Sunny Days made a comeback, performing their 5th single "I Don't Need You Boy" (or "Half the World Are Men") as their comeback song on MBC's "Show Champion" on July 30. The song was released on July 31, 2014 with Sunny Days as a 5-member group. Gyuhee & Bichen left the group and were replaced by a new member, Jung Yoon. Seoyeon became inactive for this comeback due to health issues. Bichen left the group to pursue her solo career and competed as one of the contestants in the third season of The Voice of China, in which she eventually emerged as the final winner.

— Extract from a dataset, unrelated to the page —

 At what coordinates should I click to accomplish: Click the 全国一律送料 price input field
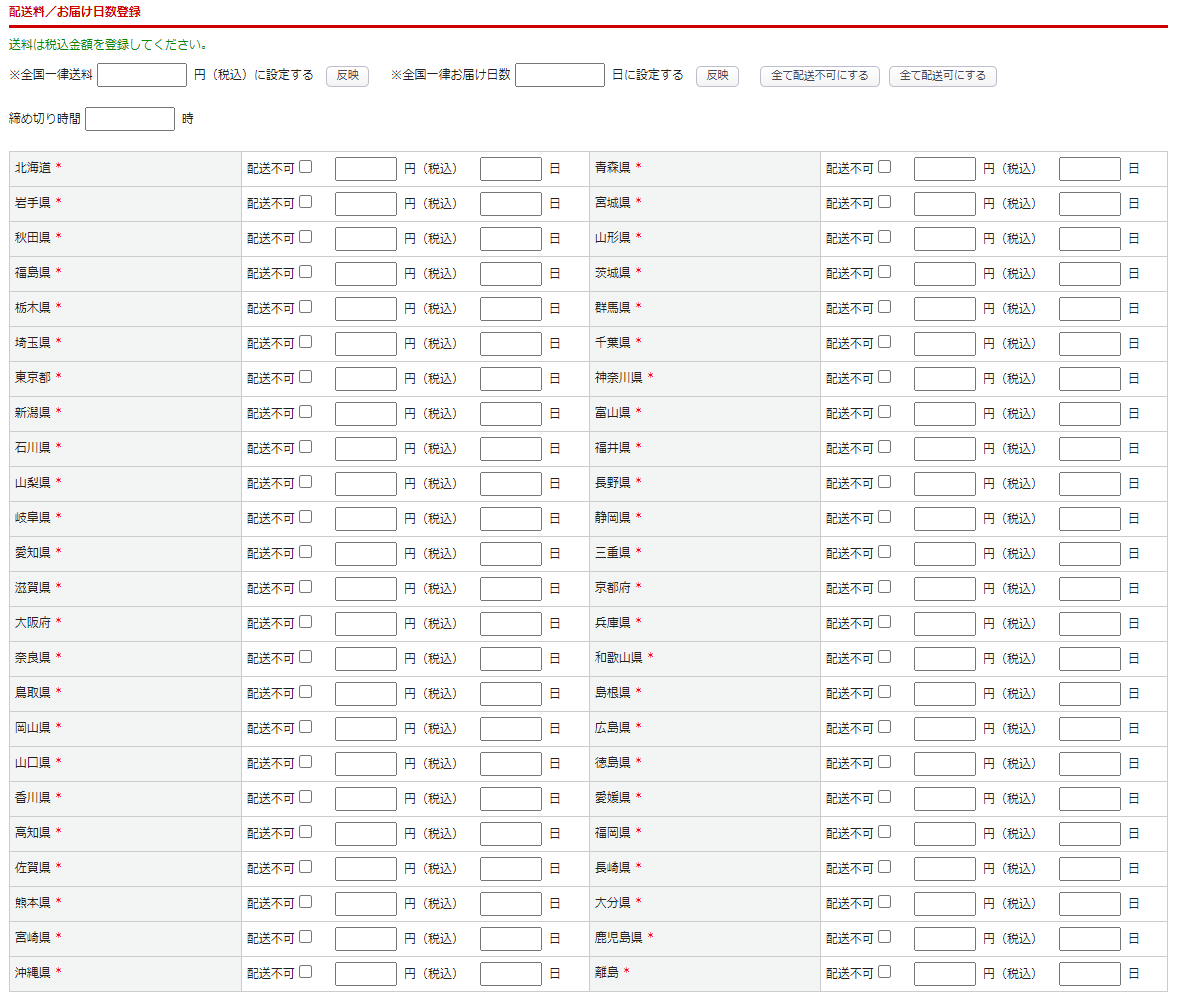(142, 75)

Sunkyung was featured in One Way Dandelion's OST Part 2 for the song "Rain" which was released on December 2, 2014.

=== 2015: Lineup changes, guerillas, comeback plans, Blah Blah, & disbandment ===
Sunny Days had another lineup change, this time Jihee, Soojung & Soohyun all left the group together due to them choosing not to renew their contracts, leaving Sunkyung and Jungyoon as the two confirmed members with Sunkyung being the only original member. After fans' research & many Sunny Days' event performances, it was found that there were 3 new members confirmed for the group, Heuira, Dayoung and maknae Dasom.

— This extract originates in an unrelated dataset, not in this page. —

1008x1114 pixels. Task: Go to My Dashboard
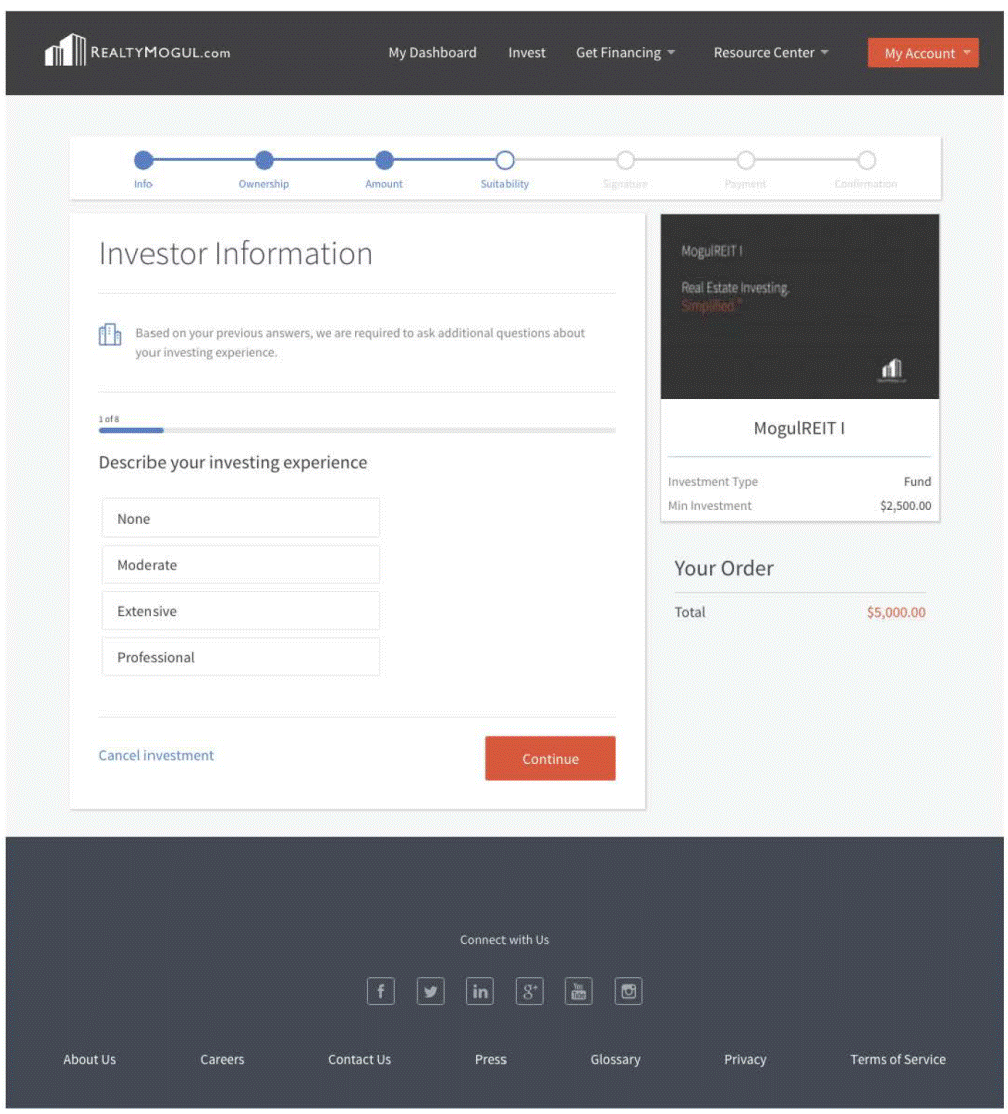coord(432,53)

Sunny Days started having guerilla performances in Sincheon together with Haeun Entertainment's boy group Lose Control (LC). They performed their previous songs along with some dance covers and duets of Sunkyung with Heuira.

Sunny Days were about to come back in the first half of 2015 but it was pushed month after month.

Sunny Days members start hinting a comeback with their Instagram posts on 23 September. Few weeks later, Sunny Days' Facebook description indeed meant a comeback on that date. They started posting teaser pictures & dropped Blah Blah on the 23rd. The MV teaser was released a day after. Sunny Days' fans were disappointed as their comeback did not go well and were worried of disbandment. Later, it was confirmed via email that Sunny Days was disbanded.

==Final lineup==
- Sunkyung (2012–2016)
- Jungyoon (2014–2016)
- Heuira (2015–2016)
- Dayoung (2015–2016)
- Dasom (2015–2016)

===Former members===
- Minji (2012)
- Zhang Bichen (2013–2014)
- Gyuhee (2013–2014)
- Soojung (2012–2014)
- Seoyeon (2012–2013)
- Soohyun (2012–2014)
- Jihee (2012–2014)

==Discography==

===Singles===

Title: Year; Peak chart positions; Sales
KOR
"Take Away" (가져가): 2012; —; —N/a
"Glory Korea": —
"Don't Touch Me" (만지지마): 86; KOR: 41,292+;
"I Must Be Crazy" (미친게 틀림없어): 2013; —; —N/a
"Meet A Girl Just Like You" (너랑 똑같은 여자 만나봐): 63; KOR: 36,915+;
"I Don't Need You Boy" (세상의 반은 남자야): 2014; —; —N/a
"Blah Blah": 2015; —
"—" denotes releases that did not chart.